Browning’s 85 Percent Solution
My favorite picture of John Browning shows him standing in his workshop, holding up his hand and estimating the size of a needed new part between his outstretched thumb and forefinger while one of his machinists has grabbed a vernier caliper and is quickly measuring and recording the distance between those gifted fingers. It exemplifies the mechanical genius he was, not someone hunched over a drafting table, but a mechanic who would file, chisel or machine part-by-part of a new firearm design he could visualize in his fertile mind.
I can imagine him today standing there at his cluttered workbench which has been recreated at the John M. Browning Firearms Museum in Ogden, Utah, setting out the dimensions of a new Model 1911 chambered for the .22 Long Rifle. That he didn’t, opened up a unique opportunity for Browning’s current engineers to do something especially creative for the 100th anniversary of the United States Military’s adoption of the Model of 1911. What they created has turned out to be a sensational, new rimfire handgun. So let there be a nice drum roll for the introduction of the Browning 1911-22.

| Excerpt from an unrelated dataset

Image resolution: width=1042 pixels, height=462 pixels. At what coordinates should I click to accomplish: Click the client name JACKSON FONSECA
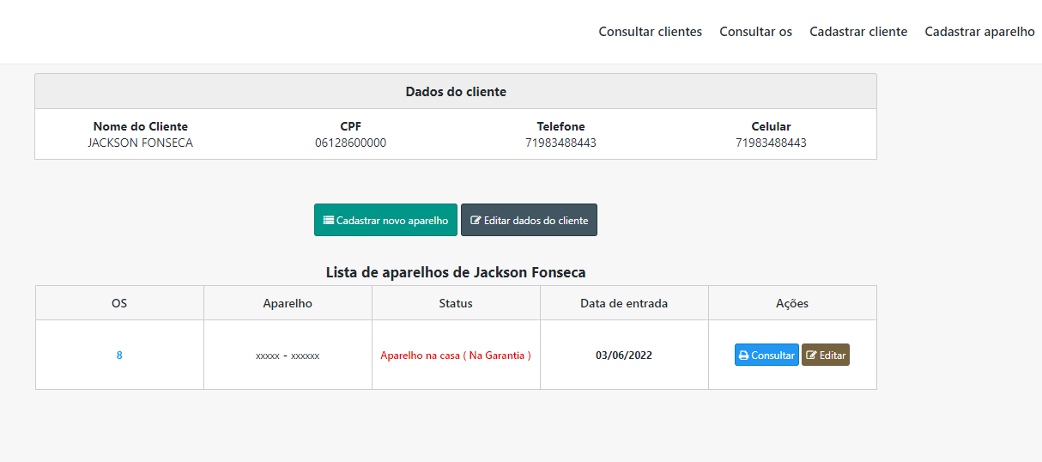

According to Browning’s Firearms Manager, Denny Wilcox, the 1911-22 has been in the hopper since 2008 when work on the concept began. It’s existence up until the 2011 SHOT Show was a well-kept secret. Browning knows how to keep secrets when it comes to firearms in the design phase. I had an opportunity to visit the Browning engineering offices one summer. When you entered an engineer’s office, he either turned his computer off or turned to something less than confidential. It reminded me of the stories of the old English gun trade in which the individual craftsmen would cover up the work on their bench with their apron if anyone approached. Anyway, I don’t think you’d have much luck being an industrial spy in the Browning engineering offices.